The video was produced by Robert Duncan and showed a visit by Pope Francis to a sprawling, decrepit housing complex on the outskirts of Rome. During these visits, the pope often takes questions from the children.

On this visit, a young boy named Emanuele, perhaps 9 or 10 years old, approached the microphone. But nerves got the best of him, so the pope asked him to “come and whisper it in my ear.” That scene alone was quite touching, as the little boy buried his head into the pope’s shoulder and whispered his question.

But then the pope, with Emanuele’s permission, told the crowd that Emanuele’s father was dead. A nonbeliever, he’d had his children baptized, however. The weeping boy wanted to know if his father was in heaven.

The pope gave a moving response, praising the little boy for his courage, and saying that his father was a good man. “That man did not have the gift of faith, he wasn’t a believer, but he had his children baptized. He had a good heart,” the pope said. “God is the one who says who goes to heaven.”

He then told the children that God has “a father’s heart.
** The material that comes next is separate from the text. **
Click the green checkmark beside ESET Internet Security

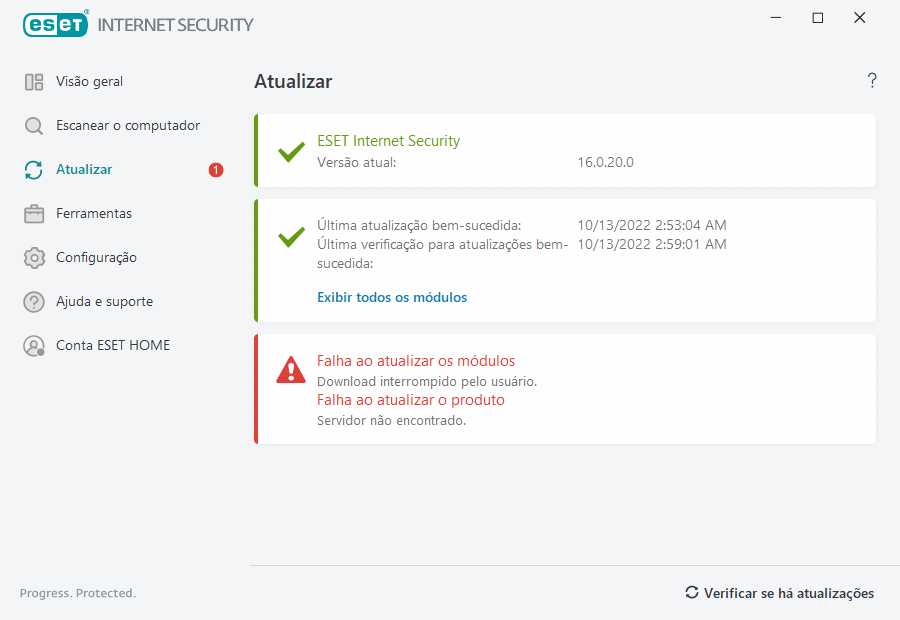(291, 152)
God has a dad’s heart.”

The pope reassured little Emanuele. “Does God abandon His children?” The children in the audience shouted no. “There, Emanuele, that is the answer,” the pope told the boy. “God surely was proud of your father, because it is easier as a believer to baptize your children than to baptize them when you are not a believer. Surely this pleased God very much.”
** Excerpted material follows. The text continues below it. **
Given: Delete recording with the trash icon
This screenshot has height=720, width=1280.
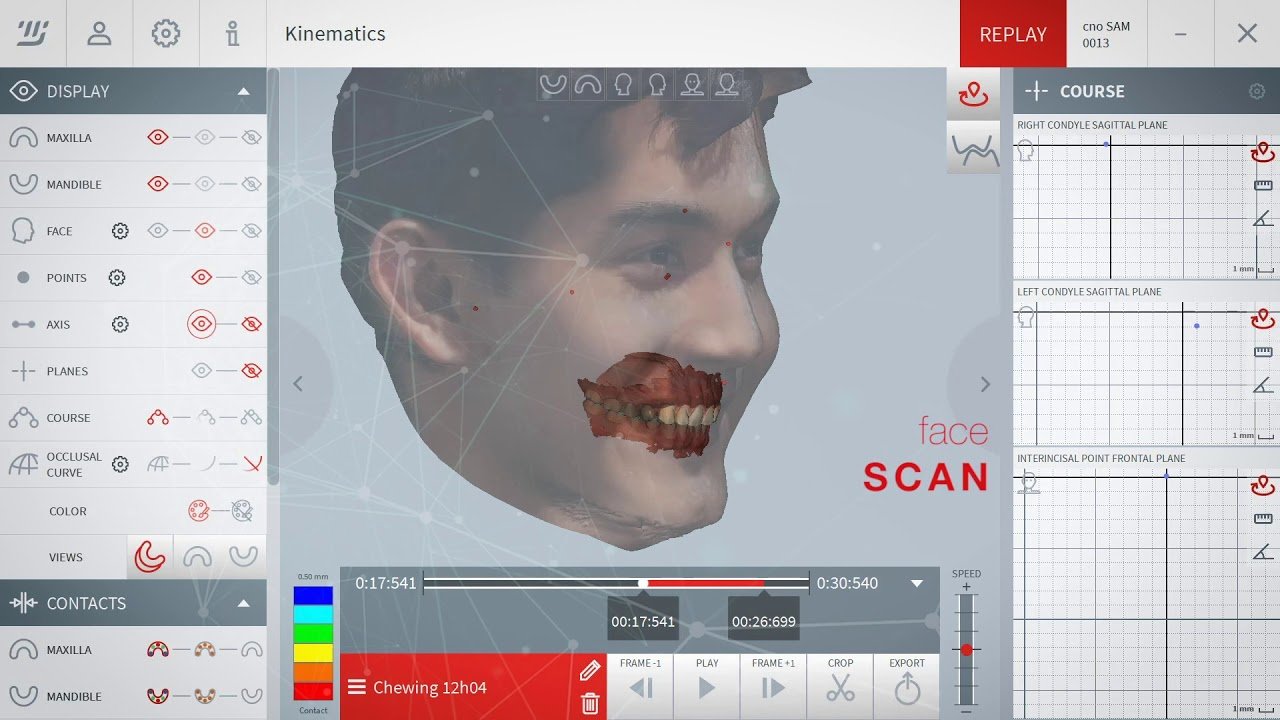Looking at the screenshot, I should tap(590, 704).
With such a young and grief-stricken boy, this was not a moment for high theology. In that district of Rome, who knows how his father lost his life. The children there have seen more of life’s cruelty than most their age. The pope’s message was that God was a loving father. That He did not abandon His children. That He loved them.

The reaction to the video of this encounter has been quite positive. Surprisingly, however, there has been a strong minority who felt this was more evidence that the pope was not up to snuff when it comes to doling out doctrine.
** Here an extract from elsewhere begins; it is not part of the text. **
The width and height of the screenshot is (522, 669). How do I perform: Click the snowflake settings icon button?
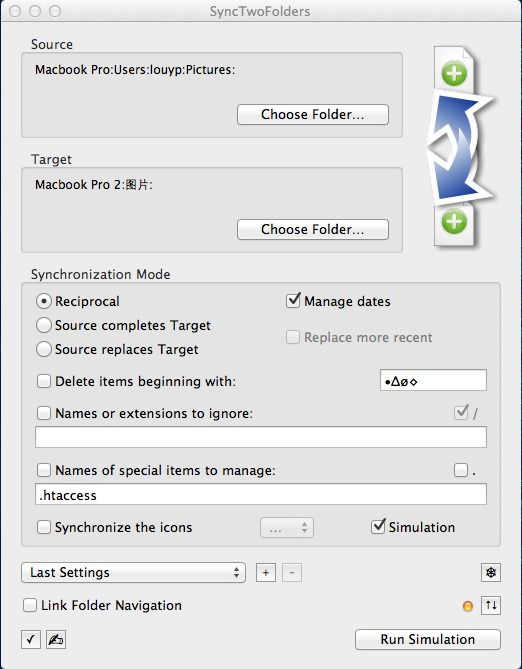(x=490, y=573)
Some thought it was a contrived photo op. Perhaps Emanuele was an actor, like those student activists after the Florida high school shooting who were accused falsely of being crisis actors.

Others accused the pope of teaching error: “Unfortunately, the pope lied. According to the Bible, his dad, as a nonbeliever, is in hell.”

“This pope did not tell the boy the truth,” wrote another.

Such certainty about who is or is not in hell is not entrusted to anyone in the Church, as the Catechism of the Catholic Church rightly explains. And no pastor of any sort would crush the heart of a little boy who had lost his father. Yet today in social media such discourse — and worse — is, unfortunately, quite common.

In his newest apostolic exhortation, “Rejoice and Be Glad,” Pope Francis warns about “networks of verbal violence.”

“Even in Catholic media, limits can be overstepped,” he said.

A little boy in Italy encountered a pastor at a moment of great worry and sorrow. For this, all of us should be able to put down our brickbats for a moment and rejoice and be glad.